Farsa. Fraude. O interesse que defendiam era contido, restrito e mesquinho. Não poderia se tornar público, sob o risco de ser desmoralizado. Assim, como sempre, os detentores do poder político agiram nas sombras, nas salas fechadas, para negociar interesses privados e torná-los, então, aparentemente públicos.


Ao defender a tal família, a pátria e Deus (acima de tudo), o bolsonarismo embalou-se de fraudulento discurso de ojeriza aos jornais e jornalistas, de modo que estes, perplexos, foram montar guarda em defesa da tal imparcialidade.


Elevaram esse valor, meramente abstrato, ao campo da edição técnica de atos e mentalidades diferentes para um discurso que igualava coisas e mundos diferentes. Jornalistas, pouco ou muito conhecidos, se diziam imparciais, identificados com o centro democrático (o que isso quer dizer, ainda não disseram) ou se autorrotulavam de liberais, defensores da liberdade de expressão.


Caíram, assim, na armadilha montada pelos generais e outros oficiais conselheiros e condutores do bolsonarismo. Aliás, o protagonismo militar nesse período, desde o impeachment da presidente Dilma Rousseff, merece pesquisa e estudos rigorosos para melhor entendermos uma etapa estranha, obscura e desviante dos esforços em consolidar o estado de direito democrático no País.


Ao alinhar o discurso e posturas contra o “sistema”, em especial o Supremo Tribunal Federal e o Tribunal Superior Eleitoral, o bolsonarismo cumpriu parte do modelo chavista simpático a Jair Messias, como havia declarado em entrevista concedida e publicada pelo jornal O Estado de São Paulo, em 1999.


Vale reler o que disse: “Chávez é uma esperança para a América Latina e gostaria muito que essa filosofia chegasse ao Brasil (...) Acho ele ímpar. Pretendo ir à Venezuela e tentar conhecê-lo.” Mas, não termina aí, é claro. “Ele (Chaves) não é anticomunista e eu também não sou. Na verdade, não tem nada mais próximo do comunismo do que o meio militar”. A hipocrisia ocupava todos os vácuos mentais do sujeito.
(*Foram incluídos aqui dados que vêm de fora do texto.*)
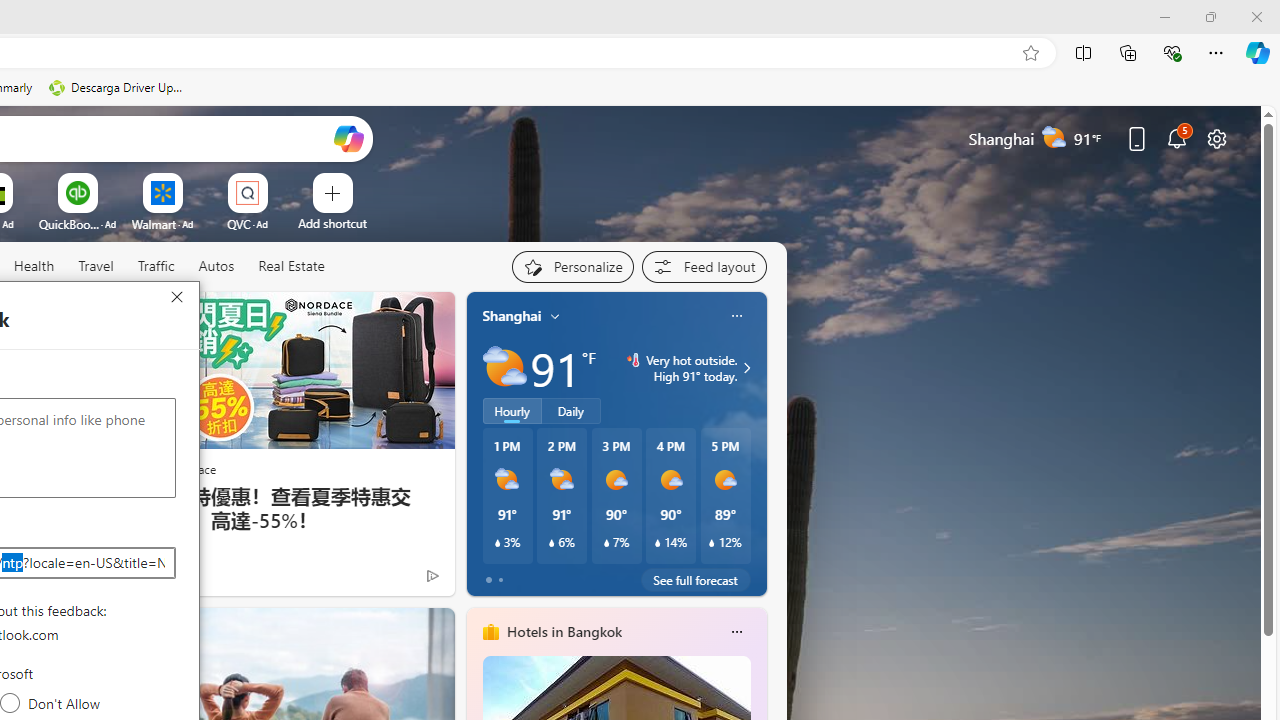 The height and width of the screenshot is (720, 1280). What do you see at coordinates (712, 543) in the screenshot?
I see `'Class: weather-current-precipitation-glyph'` at bounding box center [712, 543].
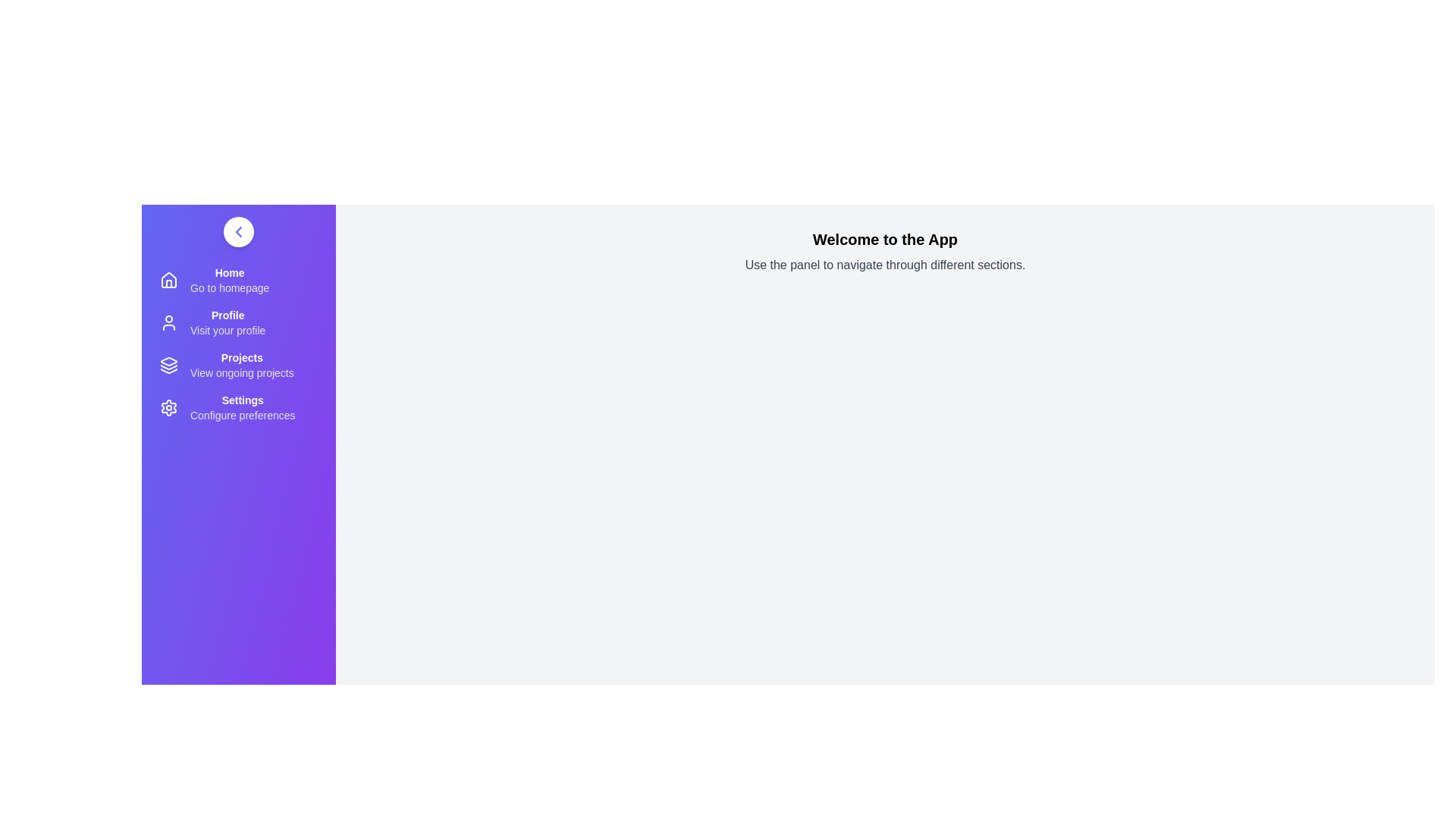 The height and width of the screenshot is (819, 1456). What do you see at coordinates (238, 322) in the screenshot?
I see `the 'Profile' menu item to navigate to the user profile` at bounding box center [238, 322].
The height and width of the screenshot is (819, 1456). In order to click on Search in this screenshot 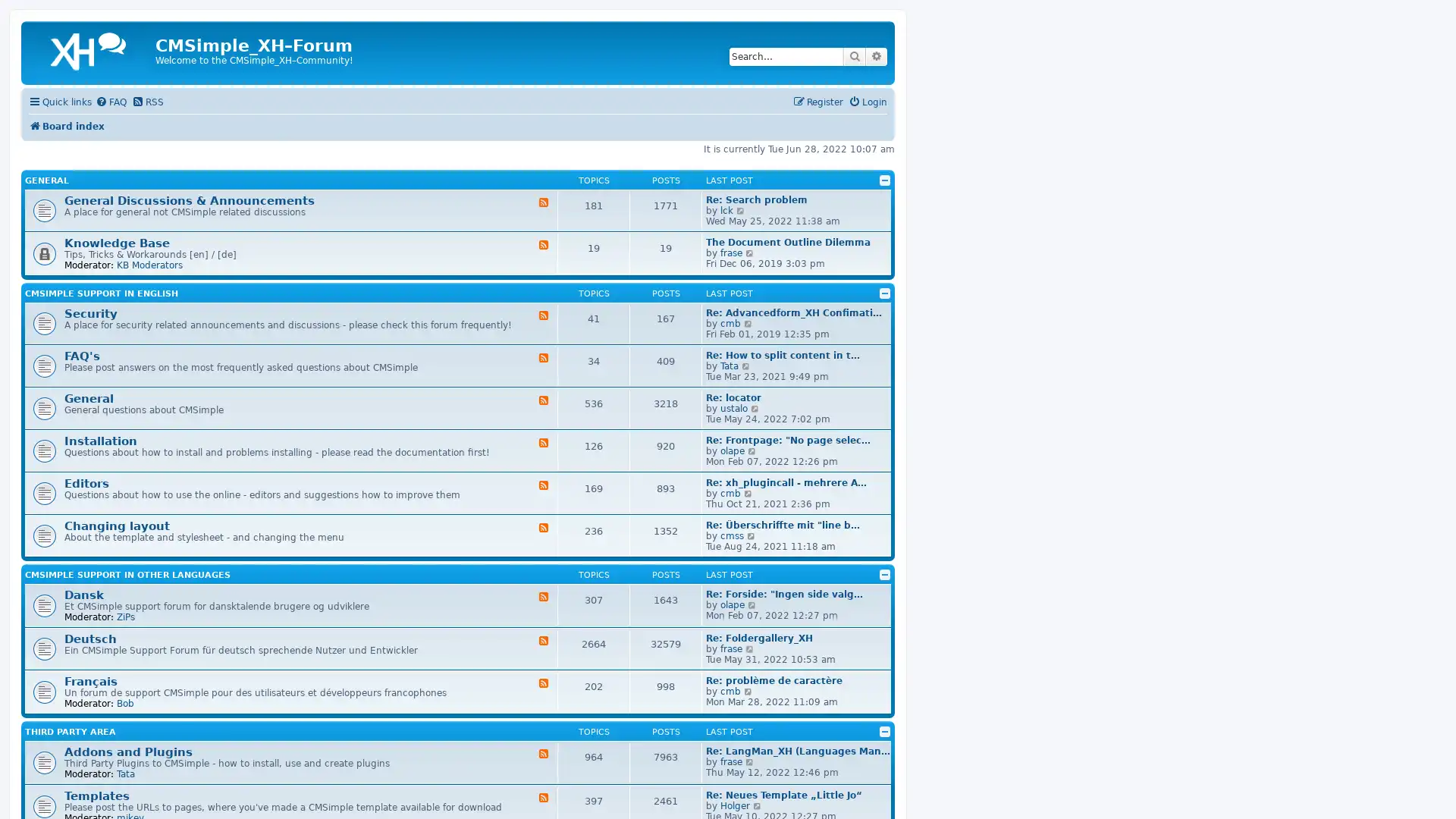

O comunismo sempre citado por Bolsonaro nos últimos tempos, em especial durante a campanha eleitoral de 2018 e o mandato de quatro anos, nunca foi conceituado pela turba possessa nas redes sociais e o termo foi insistentemente difundido em lives comandadas pelo gabinete do ódio. Rotular qualquer adversário de comunista estimulou a memória do senso comum enraizada ao longo do tempo no Brasil.
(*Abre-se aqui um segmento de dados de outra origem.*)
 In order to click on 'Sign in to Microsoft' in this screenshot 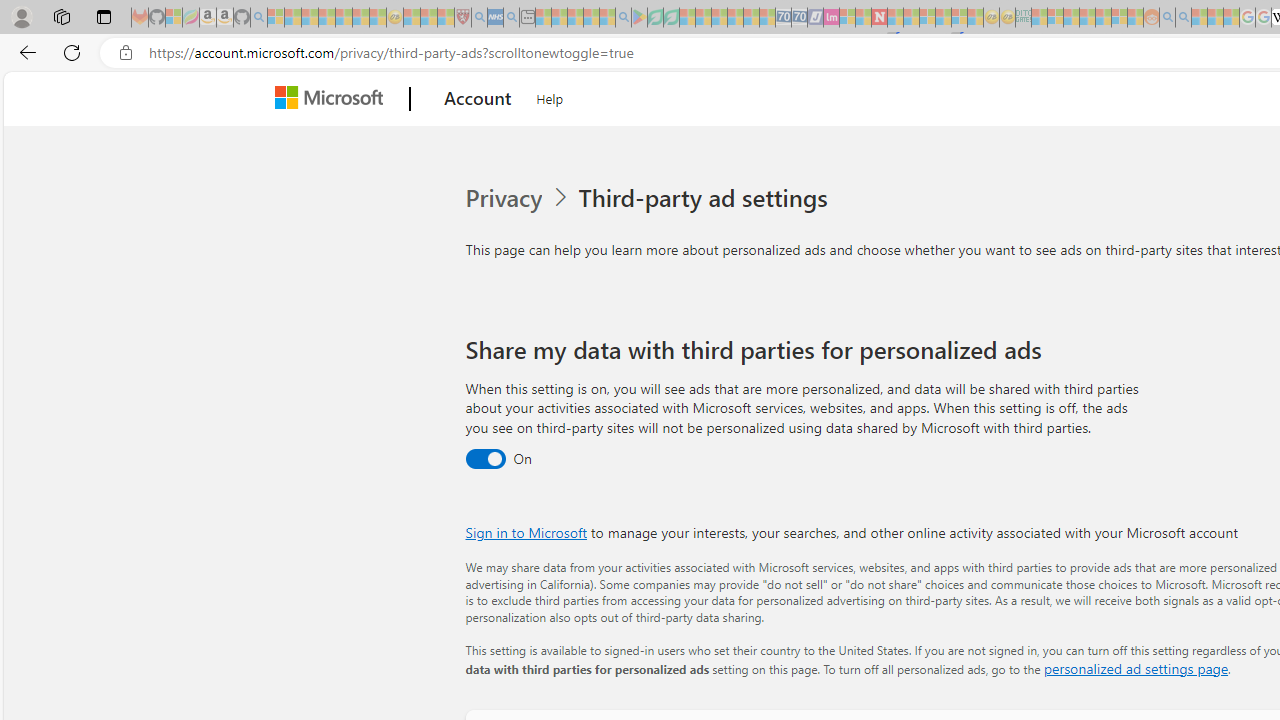, I will do `click(526, 531)`.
Chaves aplicou um método de controle do “sistema” do Estado venezuelano, militar, se tornou o grande líder entre os pares, submeteu o Judiciário e controlou a imprensa, bem como os partidos políticos, sob a justificativa de combater os maléficos interesses econômicos norte-americanos sobre um território encharcado pelo petróleo.


Mas, as leituras feitas por Bolsonaro sempre foram rasas, toscas até. “Acho que ele [Chávez] vai fazer o que os militares fizeram no Brasil em 1964, com muito mais força. Só espero que a oposição não descambe para a guerrilha, como fez aqui.” Se Chaves tinha os EUA e os Bush como demônios a serem combatidos, aqui Bolsonaro ressuscitou o carcomido ataque aos comunistas imaginários, personagens da Guerra Fria.
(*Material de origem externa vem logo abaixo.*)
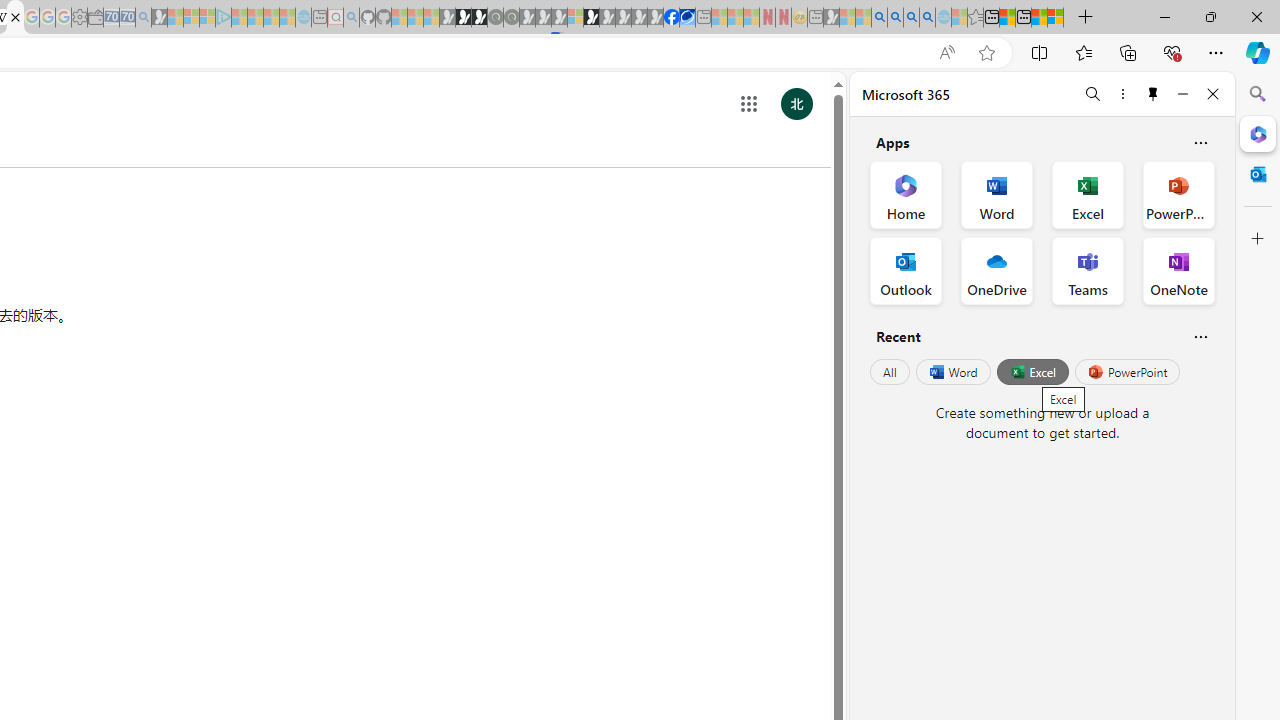 This screenshot has height=720, width=1280. What do you see at coordinates (1087, 271) in the screenshot?
I see `'Teams Office App'` at bounding box center [1087, 271].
À medida que inflava politicamente e eleitoralmente, Bolsonaro passou, metodicamente, a repetir os clichês recuperados das décadas de 1960 e 1970, que também foram resgatados do período posterior à Intentona Comunista, década de 1930. Seus principais conselheiros foram os generais herdeiros dos tiranetes do AI5. Heleno, Braga Netto, Luiz Ramos, Villas Boas, entre outros, são saudosistas e depositários dos desvalores do regime militar de 64 e 68.


Controlar as instituições e os ataques constantes aos jornais e jornalistas sinalizavam o cimento da adesão popular de modo a pavimentar o caminho para o segundo mandato e, então, o fortalecimento do regime sob a tutela de Jair Messias, que contava com um candidato a vice-presidente para possível sucessão, o Braga Netto.


Durante quatro anos, o discurso predominante foi o anticomunismo, o combate à diversidade, a recusa em reconhecer um princípio basilar da Constituição Federal, a pluralidade, valor político e social que abriga os direitos às inúmeras minorias, muitas das quais excluídas do Estado de Direito. O artigo 37 da CF foi insistentemente violado nas ações do desgoverno.


A impessoalidade e a publicidade viraram alvos das escarradas presidenciais. O orçamento secreto é testemunha pública desse algazarra administrativa e legislativa. A engenharia adotada pelo desgoverno aplicou com eficiência o discurso diversionista focado em lançar fake news ou acusações repetidamente sem procedências como a que afirmava a fraude nas urnas eletrônicas.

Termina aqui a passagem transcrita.